§ **TASKS TO COMPLETE**
**1)** In the text on shared memory for prompt engineers, why do regressions creep back and the same lesson get relearned? Answer in one to three sentences.
**2)** Reproduce the part of the text on shared memory for prompt engineers starting with "Shared memory for prompt" and going on through "single MCP tool.".
(EXERCISE TEXT begins)
Shared memory for prompt engineers

Prompt engineers accumulate a quiet body of hard-won knowledge: which phrasings make a model reliable, which edge cases break a prompt, what tradeoff a given temperature buys you, which jailbreak a guardrail must catch, why a prompt was worded exactly the way it is. That knowledge usually lives in scattered notes, eval spreadsheets, and the engineer's own memory, and the AI agents you build never carry it. Each agent runs the prompt without knowing the dozen failures that shaped it, so regressions creep back and the same lesson gets relearned. Glen, shared memory for AI agents, gives your agents and your team one durable, shared memory exposed as a single MCP tool.

Prompt engineering is iterative knowledge work: you discover that a wording fails on a class of inputs, that an instruction must be phrased a certain way to hold, that a model version changed behavior you have to account for. Those findings are exactly the kind of durable fact that should persist and be shared, yet they typically evaporate into one person's notes. Glen makes them part of a shared store: an agent, or an evaluation harness, can read what the team already learned about a prompt, a model, or a failure mode before it runs, and write back new findings, so the institutional knowledge of why prompts look the way they do compounds instead of scattering.
(EXERCISE TEXT ends)
(MATERIAL SHOWN begins)
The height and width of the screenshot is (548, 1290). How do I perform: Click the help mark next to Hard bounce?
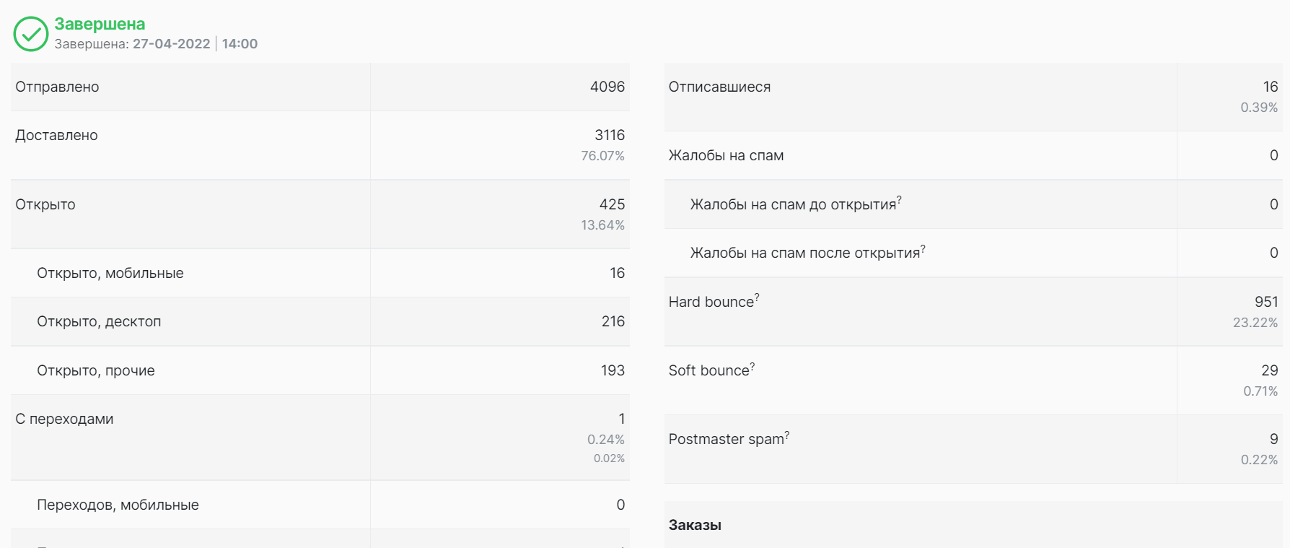(x=757, y=297)
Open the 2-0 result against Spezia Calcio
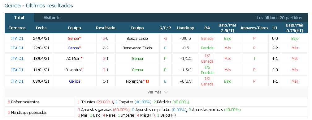 106,39
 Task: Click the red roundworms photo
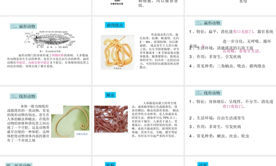pyautogui.click(x=111, y=119)
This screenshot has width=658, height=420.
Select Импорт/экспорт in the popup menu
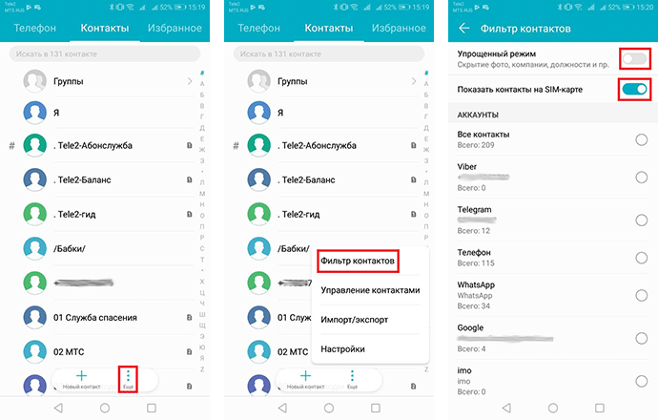point(354,320)
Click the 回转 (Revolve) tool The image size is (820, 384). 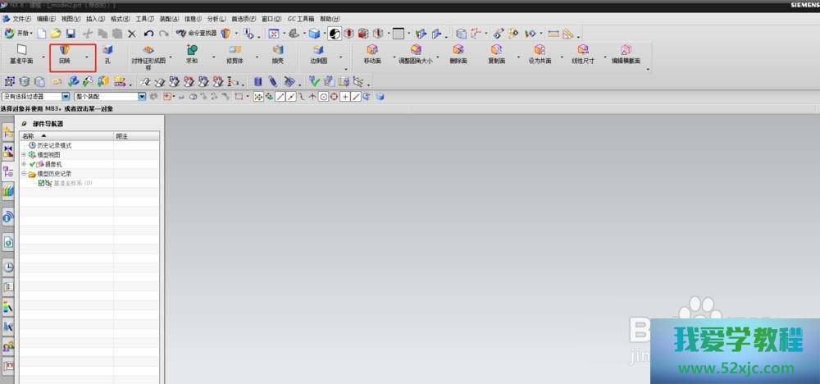65,54
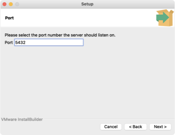Click the bold Port page heading
Viewport: 175px width, 135px height.
point(9,18)
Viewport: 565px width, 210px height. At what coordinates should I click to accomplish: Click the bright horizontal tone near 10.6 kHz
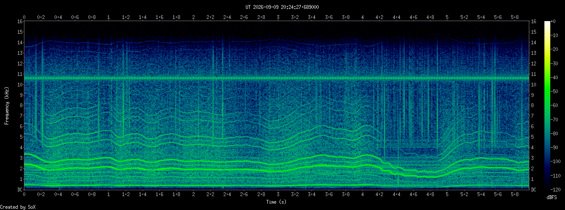click(x=277, y=78)
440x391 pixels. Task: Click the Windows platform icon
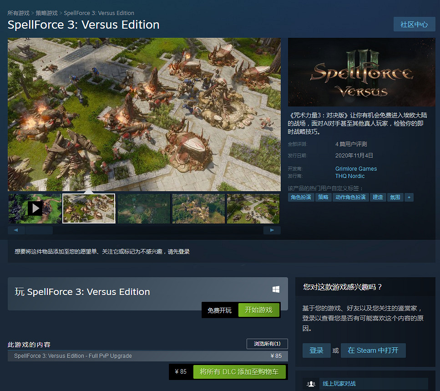pyautogui.click(x=276, y=289)
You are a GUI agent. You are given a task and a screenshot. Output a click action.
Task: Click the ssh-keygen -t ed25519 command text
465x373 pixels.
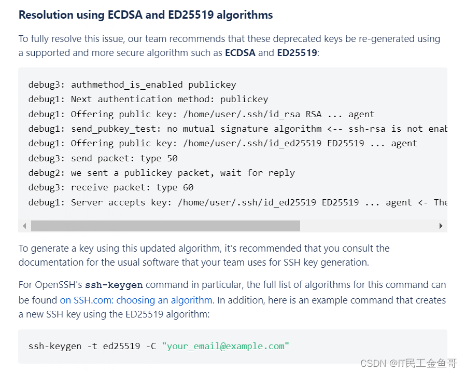click(92, 347)
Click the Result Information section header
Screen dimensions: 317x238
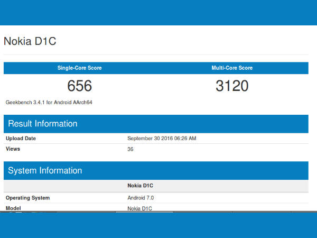point(42,124)
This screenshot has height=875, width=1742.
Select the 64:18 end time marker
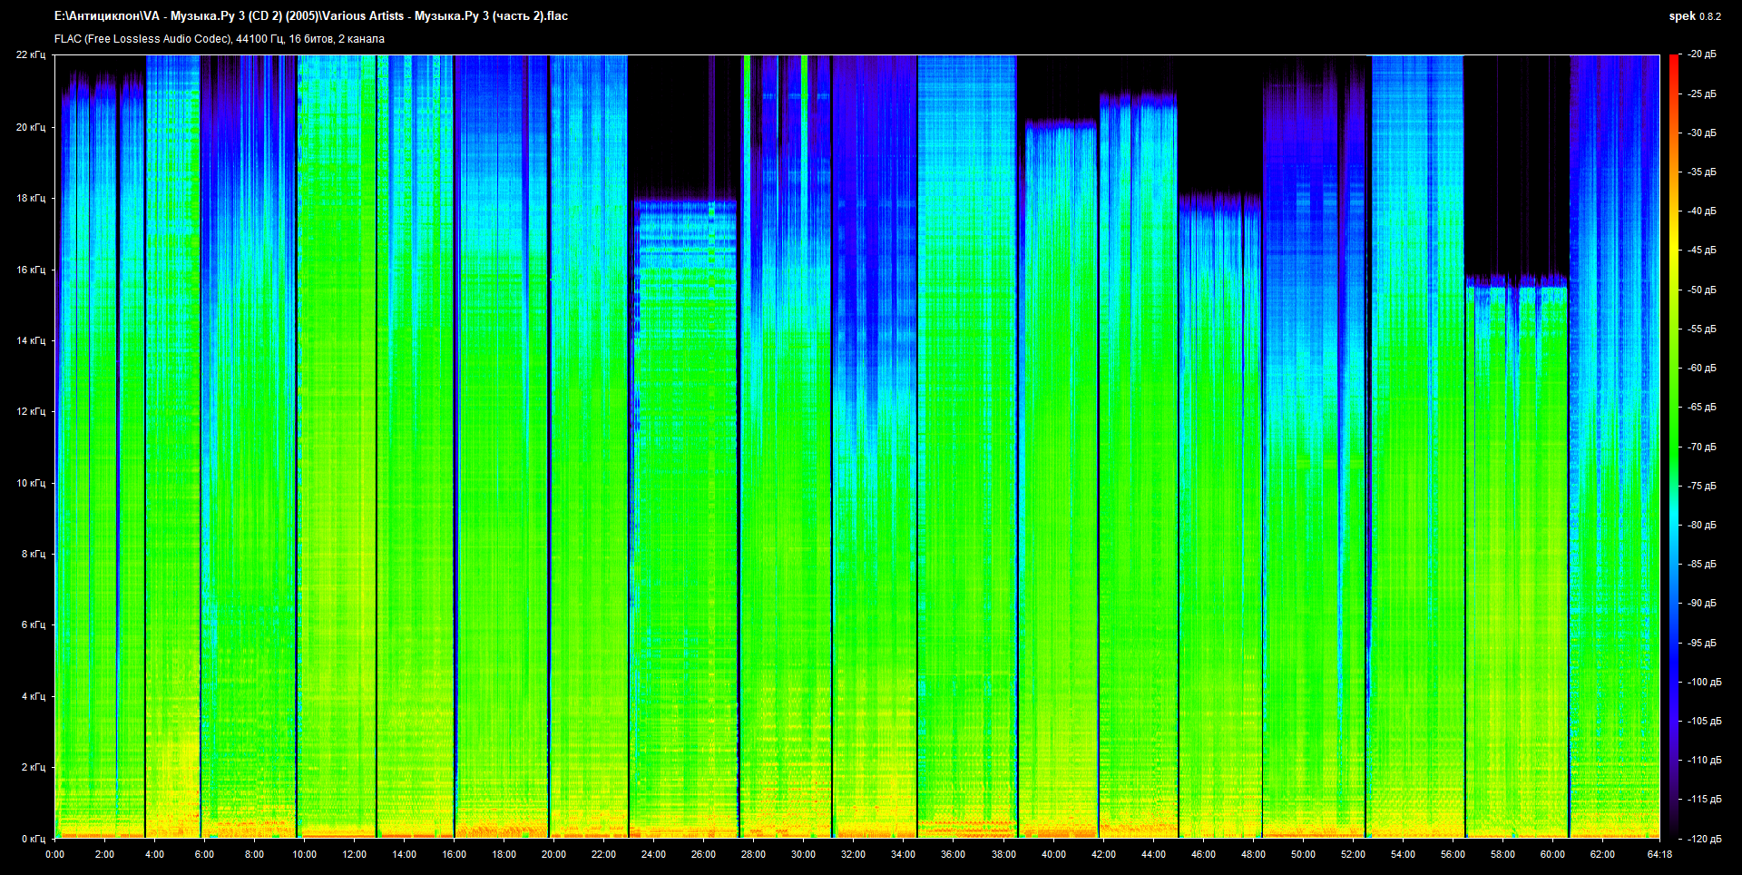coord(1659,854)
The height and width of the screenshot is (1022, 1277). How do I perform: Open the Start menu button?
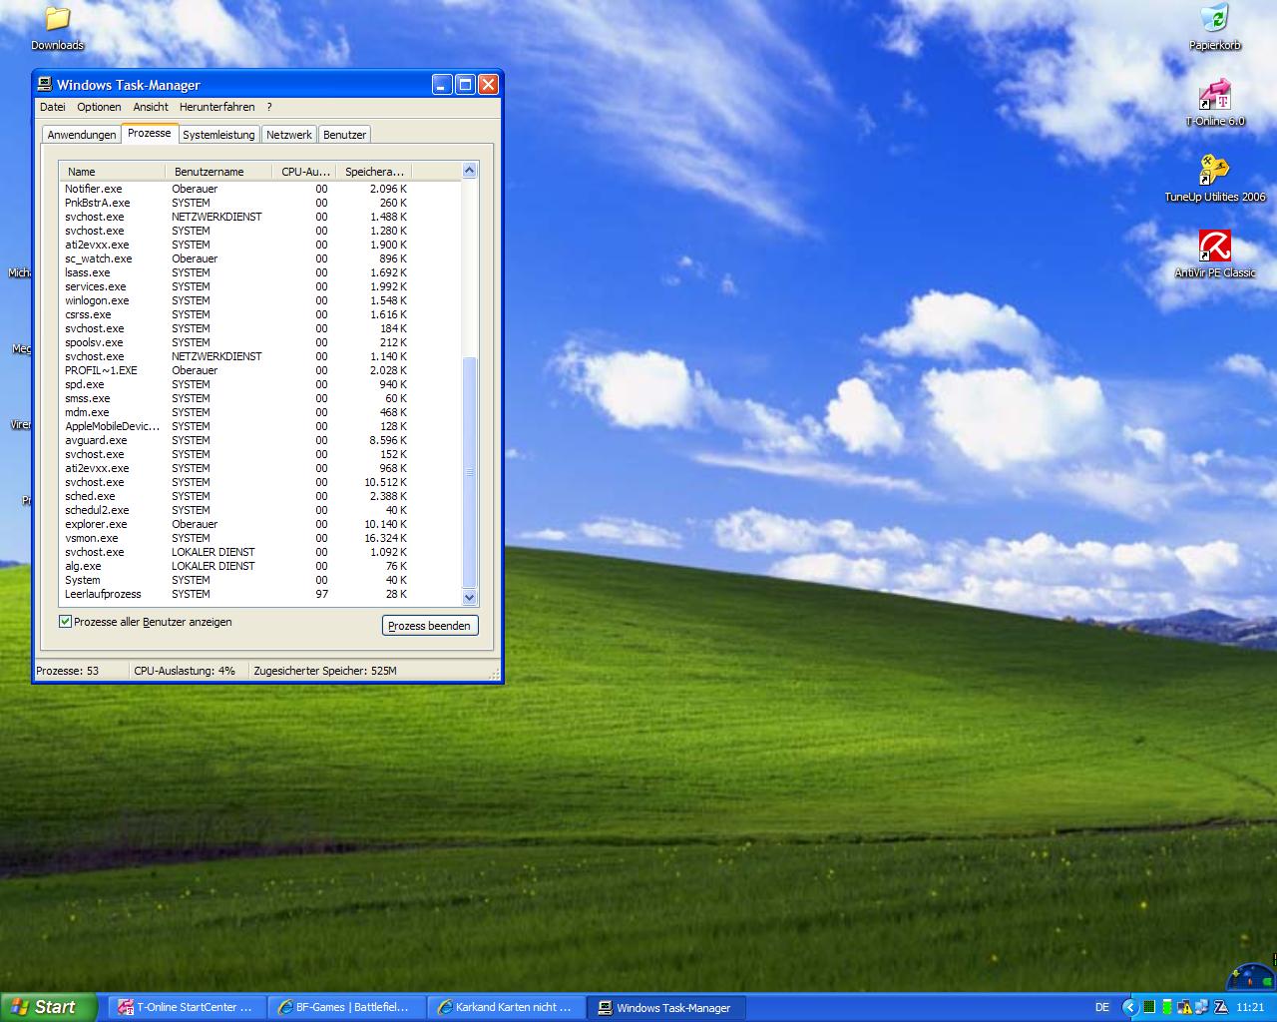(x=48, y=1007)
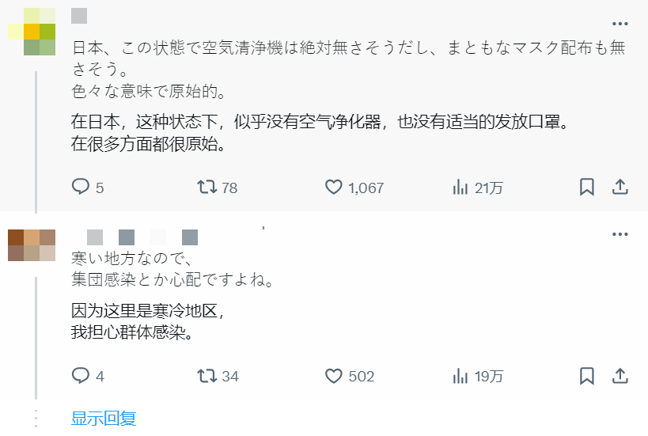Viewport: 648px width, 436px height.
Task: Reply to the cold region tweet
Action: [81, 376]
(MATERIAL SHOWN ends)
§ **RESPONSES PER TASK**
**1)** Each agent runs the prompt without knowing the dozen failures that shaped it. The knowledge behind the prompt usually lives in scattered notes, eval spreadsheets, and the engineer's own memory, and the agents never carry it.

**2)**
Shared memory for prompt engineers

Prompt engineers accumulate a quiet body of hard-won knowledge: which phrasings make a model reliable, which edge cases break a prompt, what tradeoff a given temperature buys you, which jailbreak a guardrail must catch, why a prompt was worded exactly the way it is. That knowledge usually lives in scattered notes, eval spreadsheets, and the engineer's own memory, and the AI agents you build never carry it. Each agent runs the prompt without knowing the dozen failures that shaped it, so regressions creep back and the same lesson gets relearned. Glen, shared memory for AI agents, gives your agents and your team one durable, shared memory exposed as a single MCP tool.